[Records for this exercise]

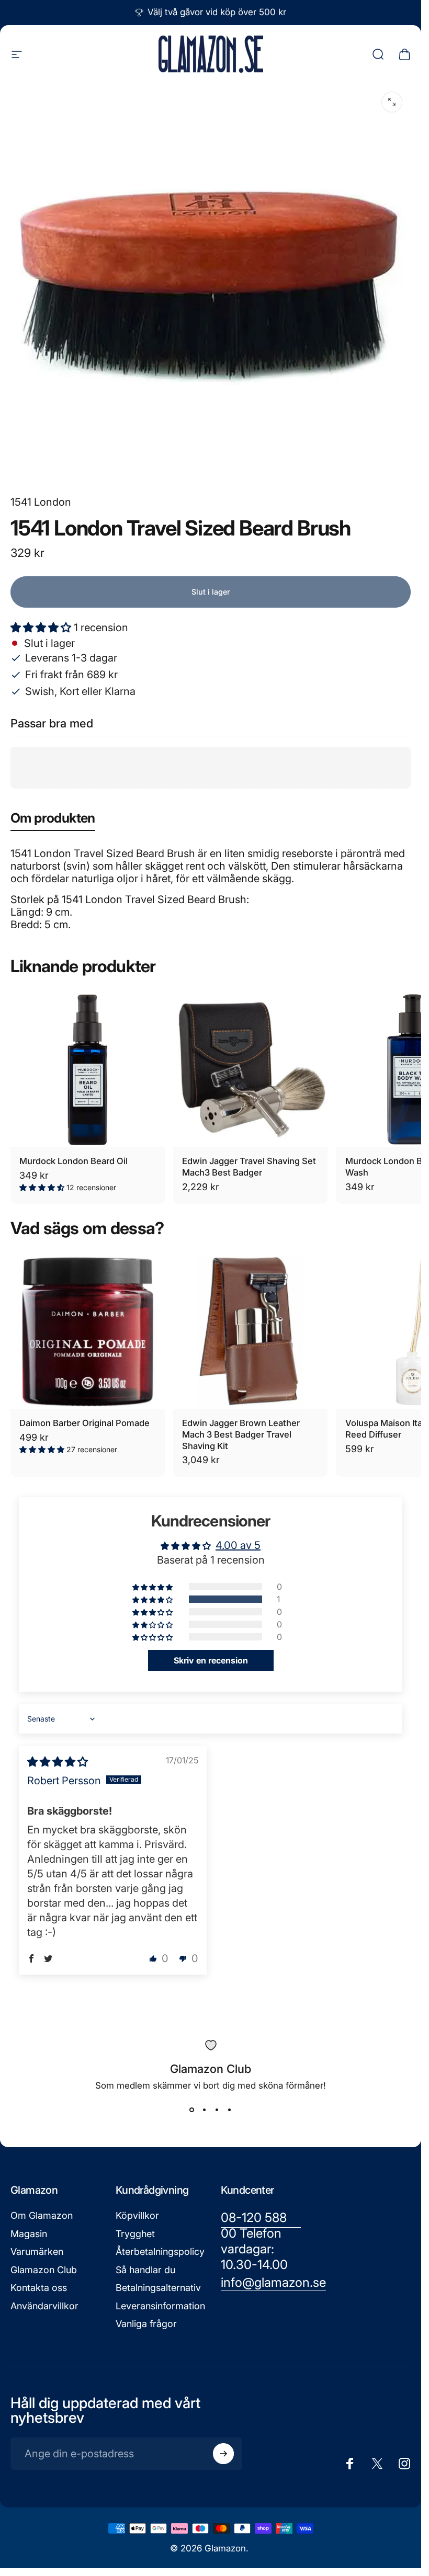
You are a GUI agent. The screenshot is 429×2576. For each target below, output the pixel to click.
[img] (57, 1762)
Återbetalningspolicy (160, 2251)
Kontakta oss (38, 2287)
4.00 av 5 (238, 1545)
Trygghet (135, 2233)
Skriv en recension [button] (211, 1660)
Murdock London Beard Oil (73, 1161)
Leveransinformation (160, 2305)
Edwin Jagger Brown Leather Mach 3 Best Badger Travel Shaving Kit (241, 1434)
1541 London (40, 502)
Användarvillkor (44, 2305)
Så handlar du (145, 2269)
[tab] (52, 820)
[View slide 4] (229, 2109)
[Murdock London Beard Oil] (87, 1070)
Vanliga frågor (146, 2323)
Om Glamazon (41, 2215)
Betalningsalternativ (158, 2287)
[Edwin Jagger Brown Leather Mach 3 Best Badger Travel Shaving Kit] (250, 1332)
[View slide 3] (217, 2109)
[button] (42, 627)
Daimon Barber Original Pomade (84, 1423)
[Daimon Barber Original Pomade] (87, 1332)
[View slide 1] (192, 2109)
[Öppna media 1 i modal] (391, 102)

[/Records for this exercise]
[Records for this exercise]

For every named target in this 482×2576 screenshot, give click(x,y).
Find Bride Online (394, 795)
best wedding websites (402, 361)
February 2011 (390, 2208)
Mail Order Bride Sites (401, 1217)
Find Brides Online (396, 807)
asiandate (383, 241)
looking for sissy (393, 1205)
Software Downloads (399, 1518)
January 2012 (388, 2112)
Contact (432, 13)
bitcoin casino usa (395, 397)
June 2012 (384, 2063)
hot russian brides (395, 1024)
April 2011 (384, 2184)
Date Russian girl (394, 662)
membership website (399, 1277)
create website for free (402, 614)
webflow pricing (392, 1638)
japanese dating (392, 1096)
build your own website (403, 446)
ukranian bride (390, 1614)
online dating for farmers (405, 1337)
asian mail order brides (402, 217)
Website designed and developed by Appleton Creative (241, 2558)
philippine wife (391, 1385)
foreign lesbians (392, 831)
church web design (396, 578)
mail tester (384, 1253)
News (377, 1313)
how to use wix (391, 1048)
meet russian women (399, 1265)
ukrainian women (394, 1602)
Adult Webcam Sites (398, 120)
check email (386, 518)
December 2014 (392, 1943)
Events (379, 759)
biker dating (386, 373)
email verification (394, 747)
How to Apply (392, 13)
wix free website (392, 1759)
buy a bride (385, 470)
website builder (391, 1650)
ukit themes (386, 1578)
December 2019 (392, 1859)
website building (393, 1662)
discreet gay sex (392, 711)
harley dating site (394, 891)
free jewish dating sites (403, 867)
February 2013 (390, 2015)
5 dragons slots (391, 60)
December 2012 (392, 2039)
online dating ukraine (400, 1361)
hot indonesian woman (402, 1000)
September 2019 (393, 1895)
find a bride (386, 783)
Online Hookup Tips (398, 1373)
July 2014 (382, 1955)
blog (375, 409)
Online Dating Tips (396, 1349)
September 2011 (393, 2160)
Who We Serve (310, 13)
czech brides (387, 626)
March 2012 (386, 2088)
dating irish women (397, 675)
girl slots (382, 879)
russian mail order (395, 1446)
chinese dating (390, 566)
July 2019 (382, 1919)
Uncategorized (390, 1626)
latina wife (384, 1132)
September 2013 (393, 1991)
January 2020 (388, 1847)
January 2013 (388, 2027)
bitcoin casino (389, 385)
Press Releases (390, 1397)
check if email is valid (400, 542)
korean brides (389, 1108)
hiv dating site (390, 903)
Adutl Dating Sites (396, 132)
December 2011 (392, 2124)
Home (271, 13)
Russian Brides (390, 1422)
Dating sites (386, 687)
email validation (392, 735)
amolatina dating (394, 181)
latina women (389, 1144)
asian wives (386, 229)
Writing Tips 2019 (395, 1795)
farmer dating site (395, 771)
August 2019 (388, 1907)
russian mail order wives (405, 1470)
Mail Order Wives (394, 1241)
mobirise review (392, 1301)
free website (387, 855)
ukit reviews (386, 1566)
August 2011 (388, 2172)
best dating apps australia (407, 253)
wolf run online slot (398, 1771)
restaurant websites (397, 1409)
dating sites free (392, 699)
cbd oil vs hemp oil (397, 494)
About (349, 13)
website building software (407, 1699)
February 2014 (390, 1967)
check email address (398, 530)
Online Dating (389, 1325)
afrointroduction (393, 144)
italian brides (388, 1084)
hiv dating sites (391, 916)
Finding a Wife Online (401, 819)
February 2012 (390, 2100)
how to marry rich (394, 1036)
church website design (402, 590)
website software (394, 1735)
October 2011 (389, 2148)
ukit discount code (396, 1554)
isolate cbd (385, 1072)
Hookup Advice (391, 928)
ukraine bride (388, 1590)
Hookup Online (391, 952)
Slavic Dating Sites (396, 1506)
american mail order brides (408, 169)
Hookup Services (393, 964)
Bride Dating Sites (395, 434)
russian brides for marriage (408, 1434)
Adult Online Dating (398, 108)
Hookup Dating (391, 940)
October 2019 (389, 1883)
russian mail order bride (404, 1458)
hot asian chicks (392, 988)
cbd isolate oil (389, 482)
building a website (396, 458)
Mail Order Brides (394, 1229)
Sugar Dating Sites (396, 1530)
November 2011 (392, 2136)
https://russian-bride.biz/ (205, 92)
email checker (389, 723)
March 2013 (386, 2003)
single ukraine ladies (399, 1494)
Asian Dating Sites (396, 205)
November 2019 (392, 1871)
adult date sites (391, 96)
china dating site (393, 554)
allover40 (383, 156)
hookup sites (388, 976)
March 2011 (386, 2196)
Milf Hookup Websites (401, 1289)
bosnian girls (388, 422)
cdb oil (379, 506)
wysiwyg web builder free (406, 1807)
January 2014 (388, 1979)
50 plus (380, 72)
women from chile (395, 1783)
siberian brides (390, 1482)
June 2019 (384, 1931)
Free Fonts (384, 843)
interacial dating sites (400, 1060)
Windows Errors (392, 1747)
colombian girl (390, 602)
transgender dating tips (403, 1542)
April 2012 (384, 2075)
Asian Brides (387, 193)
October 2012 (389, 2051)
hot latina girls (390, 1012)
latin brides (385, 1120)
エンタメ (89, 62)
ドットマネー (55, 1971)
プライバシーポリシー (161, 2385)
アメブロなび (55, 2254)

[/Records for this exercise]

Your objective
The response should hold exactly the lines starting at the line with "allover40 (383, 156)" and ending at the line with "colombian girl (390, 602)", and no other line of the material above.

Exercise solution
allover40 (383, 156)
hookup sites (388, 976)
March 2011 (386, 2196)
Milf Hookup Websites (401, 1289)
bosnian girls (388, 422)
cdb oil (379, 506)
wysiwyg web builder free (406, 1807)
January 2014 (388, 1979)
50 plus (380, 72)
women from chile (395, 1783)
siberian brides (390, 1482)
June 2019 (384, 1931)
Free Fonts (384, 843)
interacial dating sites (400, 1060)
Windows Errors (392, 1747)
colombian girl (390, 602)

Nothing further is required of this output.